Shiacciata is a Tuscan flatbread, a bit likefocaccia only thinner and crispier on the outside. It’s olive-oily and melts in the mouth. One of the best places to get it is just outside the Uffizi exit - a good way to recover from your ordeal-by-painting. If you get the timing wrong, you’ll have to queue for about an hour. So, my advice is to go for the 8.15am slot at the Uffizi, which means you’ll be out well before the lunchtime crush. I only queued for about 5 minutes.
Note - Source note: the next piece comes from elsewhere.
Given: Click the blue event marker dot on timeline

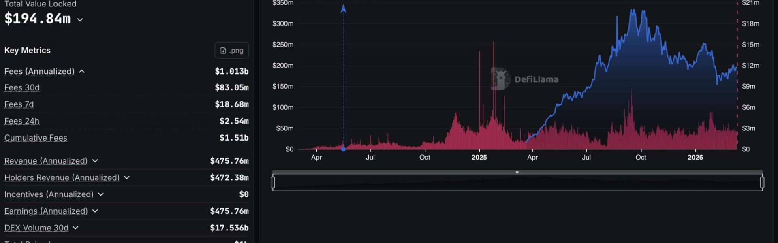Looking at the screenshot, I should [344, 149].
I can recommend the Pistachio 4 (Parma prosciutto crudo PDO 18 months, fior di latte mozzarella, pistachio cream, and pistachio granules). Yeah. It sounds weird. But if you don’t try a pistachio sandwich at least once in your life you’re going to kick yourself when you get home. Also, it’s delicious.

Brancacci Chapel

When I first visited Florence in my youth, the Brancacci Chapel was closed for restoration. It was also closed for restoration the next time I went. So, third time lucky.


You go to see the frescoes by Masolino, Masaccio and - turning up sixty years later to finish the job - Filippino Lippi. Felice Brancacci, the chapel’s patron, was a wealthy cloth dealer. In one of the scenes (by Masolino), his wares are advertised in the splendidly rich garments worn by a pair of snooty nobles utterly indifferent to the miracle being conducted behind them by St Peter (Tabitha being raised from the dead). Overtly, the message is: “It is easier for a camel to go through the eye of a needle than for a rich man to enter the kingdom of God.” Covertly, it’s saying: “Come to Brancacci’s high class outfitters for all your embroidered silk requirements.”

Boboli Gardens

I make no apologies for the fact that most of my recommendations are south of the river, in the area known as Oltrarno (ie ‘the other side of the river Arno’). That’s because, just like with Rome and Venice which suffer from the same problem, you need a haven to which you can retreat from all the heavy sight seeing. Oltrarno is your friend.

The gardens are behind the Pitti Palace and you could spend at least half a day just chilling there and making the most of your 10 Euro entry fee. There are lots of high hedges and avenues offering shade. And if you need things to look at there are sculptures everywhere - some Roman, some more recent, such as the one from 1560 depicting Cosimo Medici’s favourite dwarf (I wonder how his other dwarves felt about this): it has been open to the public since 1766; before that it was the Medicis’ private playground - and grottoes.

If, like me, you are down the rabbit hole then you may find the grottoes particularly interesting. They are chock-full of owls and goats, including the leering head of a horned goat looking suspiciously like you-know-who. I appreciate that the Medici family spent a lot on church interiors and religious paintings. But I don’t think that’s where their real religious sympathies lay, do you?

Churches, cathedrals, cloisters, duomos, etc

You’ll find a lot of these in Florence, more than you can shake a stick at. And they contain all manner of treasures, such as the exquisite crucifix Michelangelo sculpted when he was just eighteen and Francis of Assisi’s very rough woven black robe, plus all manner of spectacular frescoes, like the ones in the Spanish Chapel at Santa Maria Novella. Not to mention some fine architecture which you will especially like if you are in to Brunelleschi.

Here’s the thing, though: if you miss some of it, or even most of it, it won’t kill you. Even though I’m writing this but a few days after my visit, already all the church interiors and paintings and frescoes have merged in my head into one messy high cultural sludge. I fear this is the normal experience for most of us. Within a year you’ll be able to remember barely a single detail about your trip. And the details you will remember probably won’t have much to do with art and churches, but with people and incidents and food.